*TO BE DONE*:
In the data, replace "Where should I click to" with "Where do I click to" in everything from the line containing "Given: Click inside the finger hole opening" down to the line containing "Select slide 3", and give those lines back with nothing else changed.

===== SUPPLIED INFORMATION

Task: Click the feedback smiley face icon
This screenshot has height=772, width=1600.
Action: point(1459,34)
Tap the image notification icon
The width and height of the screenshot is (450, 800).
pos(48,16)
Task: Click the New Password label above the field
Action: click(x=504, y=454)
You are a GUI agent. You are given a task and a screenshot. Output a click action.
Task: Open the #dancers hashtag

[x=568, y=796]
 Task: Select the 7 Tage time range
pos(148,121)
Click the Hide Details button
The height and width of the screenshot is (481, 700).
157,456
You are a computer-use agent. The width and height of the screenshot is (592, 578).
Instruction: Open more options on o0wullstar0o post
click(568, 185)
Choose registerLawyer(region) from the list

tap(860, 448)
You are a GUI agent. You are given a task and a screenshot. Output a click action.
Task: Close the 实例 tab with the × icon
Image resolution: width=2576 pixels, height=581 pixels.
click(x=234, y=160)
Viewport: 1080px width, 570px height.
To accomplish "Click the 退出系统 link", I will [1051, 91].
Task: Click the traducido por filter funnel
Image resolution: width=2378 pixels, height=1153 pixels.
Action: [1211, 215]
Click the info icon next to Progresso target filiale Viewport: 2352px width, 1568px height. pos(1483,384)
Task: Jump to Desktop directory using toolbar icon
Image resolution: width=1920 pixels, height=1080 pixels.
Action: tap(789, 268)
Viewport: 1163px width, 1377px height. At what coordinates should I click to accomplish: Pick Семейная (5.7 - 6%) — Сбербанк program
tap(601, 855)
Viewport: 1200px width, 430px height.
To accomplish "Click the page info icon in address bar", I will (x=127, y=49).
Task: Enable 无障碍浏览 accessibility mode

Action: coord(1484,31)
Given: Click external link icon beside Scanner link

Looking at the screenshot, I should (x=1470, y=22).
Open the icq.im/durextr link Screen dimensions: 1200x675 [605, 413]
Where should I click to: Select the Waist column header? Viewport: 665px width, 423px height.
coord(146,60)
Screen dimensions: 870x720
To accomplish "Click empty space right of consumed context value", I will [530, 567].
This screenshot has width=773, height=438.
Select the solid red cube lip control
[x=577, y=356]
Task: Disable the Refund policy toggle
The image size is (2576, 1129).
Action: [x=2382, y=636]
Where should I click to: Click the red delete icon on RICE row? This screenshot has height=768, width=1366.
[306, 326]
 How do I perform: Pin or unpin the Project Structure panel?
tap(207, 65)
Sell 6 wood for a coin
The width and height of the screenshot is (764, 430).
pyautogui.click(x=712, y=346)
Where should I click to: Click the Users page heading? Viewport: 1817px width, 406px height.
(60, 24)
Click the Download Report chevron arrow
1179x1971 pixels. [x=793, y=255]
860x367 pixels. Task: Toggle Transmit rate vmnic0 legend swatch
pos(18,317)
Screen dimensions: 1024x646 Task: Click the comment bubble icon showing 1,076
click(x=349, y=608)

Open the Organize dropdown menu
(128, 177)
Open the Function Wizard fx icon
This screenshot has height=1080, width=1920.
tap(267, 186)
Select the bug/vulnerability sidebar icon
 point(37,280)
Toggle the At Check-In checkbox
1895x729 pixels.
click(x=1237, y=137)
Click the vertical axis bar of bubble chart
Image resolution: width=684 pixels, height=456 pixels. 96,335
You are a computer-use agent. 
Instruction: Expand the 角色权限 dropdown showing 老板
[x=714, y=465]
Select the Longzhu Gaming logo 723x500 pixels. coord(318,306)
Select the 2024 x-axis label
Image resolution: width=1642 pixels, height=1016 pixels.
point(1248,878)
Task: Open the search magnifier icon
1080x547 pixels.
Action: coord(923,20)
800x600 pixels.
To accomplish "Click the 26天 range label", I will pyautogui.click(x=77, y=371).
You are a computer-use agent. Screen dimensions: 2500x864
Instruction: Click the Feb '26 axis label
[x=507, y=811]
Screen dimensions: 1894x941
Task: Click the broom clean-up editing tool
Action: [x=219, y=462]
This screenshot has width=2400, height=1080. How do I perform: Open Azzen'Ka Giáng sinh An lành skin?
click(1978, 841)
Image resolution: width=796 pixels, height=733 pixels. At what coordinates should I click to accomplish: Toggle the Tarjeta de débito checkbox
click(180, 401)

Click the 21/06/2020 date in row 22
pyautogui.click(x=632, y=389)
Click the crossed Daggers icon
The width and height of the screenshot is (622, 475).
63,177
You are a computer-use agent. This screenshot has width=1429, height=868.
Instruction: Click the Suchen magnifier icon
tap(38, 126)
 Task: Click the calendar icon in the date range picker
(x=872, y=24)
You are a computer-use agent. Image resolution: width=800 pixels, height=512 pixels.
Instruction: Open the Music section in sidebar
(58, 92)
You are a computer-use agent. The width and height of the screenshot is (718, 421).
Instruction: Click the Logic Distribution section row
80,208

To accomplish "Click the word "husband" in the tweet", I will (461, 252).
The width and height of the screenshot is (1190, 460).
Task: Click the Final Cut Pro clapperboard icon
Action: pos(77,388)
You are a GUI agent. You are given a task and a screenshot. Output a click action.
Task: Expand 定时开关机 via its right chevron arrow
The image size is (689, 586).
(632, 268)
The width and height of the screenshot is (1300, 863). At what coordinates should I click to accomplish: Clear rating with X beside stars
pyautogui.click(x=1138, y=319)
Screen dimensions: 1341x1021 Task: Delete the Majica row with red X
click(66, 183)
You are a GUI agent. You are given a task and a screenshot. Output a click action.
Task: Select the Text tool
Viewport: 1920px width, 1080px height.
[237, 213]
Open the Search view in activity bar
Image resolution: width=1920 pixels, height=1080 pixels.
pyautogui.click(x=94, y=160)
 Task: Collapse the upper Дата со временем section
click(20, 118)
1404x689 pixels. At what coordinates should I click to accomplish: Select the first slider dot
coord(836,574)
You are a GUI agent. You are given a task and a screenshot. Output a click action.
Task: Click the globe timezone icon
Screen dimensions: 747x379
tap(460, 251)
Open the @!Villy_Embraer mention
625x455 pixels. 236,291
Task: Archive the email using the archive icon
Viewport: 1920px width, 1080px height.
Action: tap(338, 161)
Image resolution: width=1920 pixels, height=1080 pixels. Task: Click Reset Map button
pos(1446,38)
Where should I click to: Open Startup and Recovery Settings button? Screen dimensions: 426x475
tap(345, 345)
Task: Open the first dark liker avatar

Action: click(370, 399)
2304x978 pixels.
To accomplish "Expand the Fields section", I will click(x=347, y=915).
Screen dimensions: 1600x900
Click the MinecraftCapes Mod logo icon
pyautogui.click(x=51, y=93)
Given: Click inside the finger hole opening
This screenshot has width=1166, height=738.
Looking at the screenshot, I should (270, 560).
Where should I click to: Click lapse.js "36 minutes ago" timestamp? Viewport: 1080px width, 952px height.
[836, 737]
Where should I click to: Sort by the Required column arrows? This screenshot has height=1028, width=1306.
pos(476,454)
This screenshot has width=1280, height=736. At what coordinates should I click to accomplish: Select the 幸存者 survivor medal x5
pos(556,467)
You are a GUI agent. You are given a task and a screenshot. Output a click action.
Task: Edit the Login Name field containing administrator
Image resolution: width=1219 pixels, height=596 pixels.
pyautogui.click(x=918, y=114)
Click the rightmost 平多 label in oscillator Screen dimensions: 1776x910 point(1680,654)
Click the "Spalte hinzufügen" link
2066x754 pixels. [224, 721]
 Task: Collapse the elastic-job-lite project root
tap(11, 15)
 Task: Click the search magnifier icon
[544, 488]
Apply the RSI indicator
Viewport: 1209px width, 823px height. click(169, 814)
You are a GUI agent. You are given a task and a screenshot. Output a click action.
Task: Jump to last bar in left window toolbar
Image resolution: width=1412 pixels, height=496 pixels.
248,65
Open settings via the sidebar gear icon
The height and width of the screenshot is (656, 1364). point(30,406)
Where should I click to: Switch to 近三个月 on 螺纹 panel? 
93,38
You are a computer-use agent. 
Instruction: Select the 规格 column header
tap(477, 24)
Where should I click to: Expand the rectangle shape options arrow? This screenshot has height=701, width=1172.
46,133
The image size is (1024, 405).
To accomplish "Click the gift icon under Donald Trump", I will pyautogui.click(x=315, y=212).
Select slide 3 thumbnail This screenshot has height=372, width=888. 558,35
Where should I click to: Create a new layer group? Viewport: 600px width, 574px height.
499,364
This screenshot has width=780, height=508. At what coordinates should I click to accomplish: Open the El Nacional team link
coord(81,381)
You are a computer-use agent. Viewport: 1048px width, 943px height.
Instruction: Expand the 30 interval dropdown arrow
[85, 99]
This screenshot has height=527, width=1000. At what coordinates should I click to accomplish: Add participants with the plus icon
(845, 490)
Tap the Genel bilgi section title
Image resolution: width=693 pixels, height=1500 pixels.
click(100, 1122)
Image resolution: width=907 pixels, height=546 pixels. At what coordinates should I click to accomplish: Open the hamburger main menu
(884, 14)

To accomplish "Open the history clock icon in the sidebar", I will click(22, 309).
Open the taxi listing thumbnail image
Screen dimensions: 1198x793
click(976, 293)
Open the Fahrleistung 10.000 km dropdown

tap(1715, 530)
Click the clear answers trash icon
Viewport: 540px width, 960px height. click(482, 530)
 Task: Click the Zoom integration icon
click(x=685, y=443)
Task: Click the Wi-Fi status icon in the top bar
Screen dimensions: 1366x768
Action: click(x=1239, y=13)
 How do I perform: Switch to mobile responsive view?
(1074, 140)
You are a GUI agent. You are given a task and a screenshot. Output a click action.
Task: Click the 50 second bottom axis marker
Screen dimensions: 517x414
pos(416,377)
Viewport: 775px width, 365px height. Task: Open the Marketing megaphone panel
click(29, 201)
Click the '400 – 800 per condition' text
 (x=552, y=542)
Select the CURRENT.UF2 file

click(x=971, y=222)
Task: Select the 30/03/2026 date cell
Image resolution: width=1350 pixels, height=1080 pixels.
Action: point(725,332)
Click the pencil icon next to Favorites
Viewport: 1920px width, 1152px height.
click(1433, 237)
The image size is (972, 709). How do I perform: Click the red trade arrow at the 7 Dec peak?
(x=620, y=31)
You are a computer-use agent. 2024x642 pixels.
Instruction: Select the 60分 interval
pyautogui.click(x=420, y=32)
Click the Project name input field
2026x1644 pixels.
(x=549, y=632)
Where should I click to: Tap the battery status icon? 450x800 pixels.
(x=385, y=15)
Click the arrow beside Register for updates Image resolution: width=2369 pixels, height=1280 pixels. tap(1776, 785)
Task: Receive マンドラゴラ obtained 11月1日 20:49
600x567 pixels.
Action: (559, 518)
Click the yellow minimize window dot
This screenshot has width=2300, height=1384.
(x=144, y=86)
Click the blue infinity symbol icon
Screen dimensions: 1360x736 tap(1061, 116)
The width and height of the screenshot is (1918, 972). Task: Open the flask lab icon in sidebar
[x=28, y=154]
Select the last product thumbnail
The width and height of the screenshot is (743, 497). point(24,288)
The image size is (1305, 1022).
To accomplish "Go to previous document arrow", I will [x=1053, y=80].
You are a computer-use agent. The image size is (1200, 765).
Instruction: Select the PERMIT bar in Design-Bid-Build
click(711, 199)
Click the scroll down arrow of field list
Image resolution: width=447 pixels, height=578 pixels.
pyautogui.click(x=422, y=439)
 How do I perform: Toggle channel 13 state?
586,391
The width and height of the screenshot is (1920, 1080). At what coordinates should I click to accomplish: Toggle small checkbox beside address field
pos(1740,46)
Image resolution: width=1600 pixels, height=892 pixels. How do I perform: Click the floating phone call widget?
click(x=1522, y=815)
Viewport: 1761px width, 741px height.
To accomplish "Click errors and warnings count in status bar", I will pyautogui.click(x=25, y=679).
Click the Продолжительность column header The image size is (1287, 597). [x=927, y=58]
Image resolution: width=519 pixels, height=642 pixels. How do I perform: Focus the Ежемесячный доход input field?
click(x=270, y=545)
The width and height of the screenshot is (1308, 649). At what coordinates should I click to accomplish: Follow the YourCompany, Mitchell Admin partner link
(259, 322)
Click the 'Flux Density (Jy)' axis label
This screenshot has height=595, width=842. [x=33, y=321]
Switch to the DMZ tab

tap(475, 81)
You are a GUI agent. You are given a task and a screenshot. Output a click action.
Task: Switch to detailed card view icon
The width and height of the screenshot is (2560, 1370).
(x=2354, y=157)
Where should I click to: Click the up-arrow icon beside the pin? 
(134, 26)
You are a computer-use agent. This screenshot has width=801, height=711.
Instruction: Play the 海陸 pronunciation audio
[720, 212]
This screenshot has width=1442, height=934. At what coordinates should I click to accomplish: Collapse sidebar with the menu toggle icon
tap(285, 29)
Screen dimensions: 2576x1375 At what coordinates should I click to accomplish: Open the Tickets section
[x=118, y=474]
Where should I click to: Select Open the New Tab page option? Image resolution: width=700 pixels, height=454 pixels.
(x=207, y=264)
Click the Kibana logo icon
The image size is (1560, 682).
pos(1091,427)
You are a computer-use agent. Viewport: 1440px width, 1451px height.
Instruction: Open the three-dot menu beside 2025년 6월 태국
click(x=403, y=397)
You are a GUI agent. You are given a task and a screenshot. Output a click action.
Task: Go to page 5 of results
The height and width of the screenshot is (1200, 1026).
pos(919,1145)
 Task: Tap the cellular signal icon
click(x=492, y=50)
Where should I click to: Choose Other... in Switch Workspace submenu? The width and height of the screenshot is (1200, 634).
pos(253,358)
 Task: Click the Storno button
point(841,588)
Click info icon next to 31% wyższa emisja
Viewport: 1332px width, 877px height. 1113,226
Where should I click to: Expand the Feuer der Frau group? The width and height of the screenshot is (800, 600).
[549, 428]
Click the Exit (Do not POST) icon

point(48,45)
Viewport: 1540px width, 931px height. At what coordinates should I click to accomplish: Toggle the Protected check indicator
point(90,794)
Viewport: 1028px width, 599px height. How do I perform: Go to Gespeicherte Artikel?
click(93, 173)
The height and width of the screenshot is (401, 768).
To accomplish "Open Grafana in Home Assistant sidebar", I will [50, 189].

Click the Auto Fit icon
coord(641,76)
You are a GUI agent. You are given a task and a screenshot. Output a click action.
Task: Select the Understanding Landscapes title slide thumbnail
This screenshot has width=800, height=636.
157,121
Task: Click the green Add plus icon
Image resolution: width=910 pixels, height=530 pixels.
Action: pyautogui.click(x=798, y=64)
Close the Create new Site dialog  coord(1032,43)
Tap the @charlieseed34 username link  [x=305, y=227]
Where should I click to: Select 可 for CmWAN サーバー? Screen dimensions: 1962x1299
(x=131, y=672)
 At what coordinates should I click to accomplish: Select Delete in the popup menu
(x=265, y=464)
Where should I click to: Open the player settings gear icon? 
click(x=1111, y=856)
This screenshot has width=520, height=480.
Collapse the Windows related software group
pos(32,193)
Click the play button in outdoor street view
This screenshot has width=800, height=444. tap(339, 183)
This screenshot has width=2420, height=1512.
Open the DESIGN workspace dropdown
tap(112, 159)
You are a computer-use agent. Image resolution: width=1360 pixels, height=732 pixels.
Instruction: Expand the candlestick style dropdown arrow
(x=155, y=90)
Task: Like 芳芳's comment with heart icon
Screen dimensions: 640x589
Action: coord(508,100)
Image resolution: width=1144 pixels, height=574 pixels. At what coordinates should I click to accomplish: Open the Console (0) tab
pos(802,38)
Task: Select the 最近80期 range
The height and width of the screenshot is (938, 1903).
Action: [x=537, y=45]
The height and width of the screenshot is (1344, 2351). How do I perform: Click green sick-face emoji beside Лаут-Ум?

==========

*RESULT FOR THIS EXERCISE*:
Given: Click inside the finger hole opening
This screenshot has width=1166, height=738.
Looking at the screenshot, I should (270, 560).
Where do I click to: Click lapse.js "36 minutes ago" timestamp? Viewport: 1080px width, 952px height.
[836, 737]
Where do I click to: Sort by the Required column arrows? This screenshot has height=1028, width=1306.
pos(476,454)
This screenshot has width=1280, height=736. At what coordinates should I click to accomplish: Select the 幸存者 survivor medal x5
pos(556,467)
You are a GUI agent. You are given a task and a screenshot. Output a click action.
Task: Edit the Login Name field containing administrator
Image resolution: width=1219 pixels, height=596 pixels.
pyautogui.click(x=918, y=114)
Click the rightmost 平多 label in oscillator Screen dimensions: 1776x910 point(1680,654)
Click the "Spalte hinzufügen" link
2066x754 pixels. [224, 721]
 Task: Collapse the elastic-job-lite project root
tap(11, 15)
 Task: Click the search magnifier icon
[544, 488]
Apply the RSI indicator
Viewport: 1209px width, 823px height. click(169, 814)
You are a GUI agent. You are given a task and a screenshot. Output a click action.
Task: Jump to last bar in left window toolbar
Image resolution: width=1412 pixels, height=496 pixels.
248,65
Open settings via the sidebar gear icon
The height and width of the screenshot is (656, 1364). point(30,406)
Where do I click to: Switch to 近三个月 on 螺纹 panel? 
93,38
You are a computer-use agent. 
Instruction: Select the 规格 column header
tap(477, 24)
Where do I click to: Expand the rectangle shape options arrow? This screenshot has height=701, width=1172.
46,133
The image size is (1024, 405).
To accomplish "Click the gift icon under Donald Trump", I will pyautogui.click(x=315, y=212).
Select slide 3 thumbnail This screenshot has height=372, width=888. 558,35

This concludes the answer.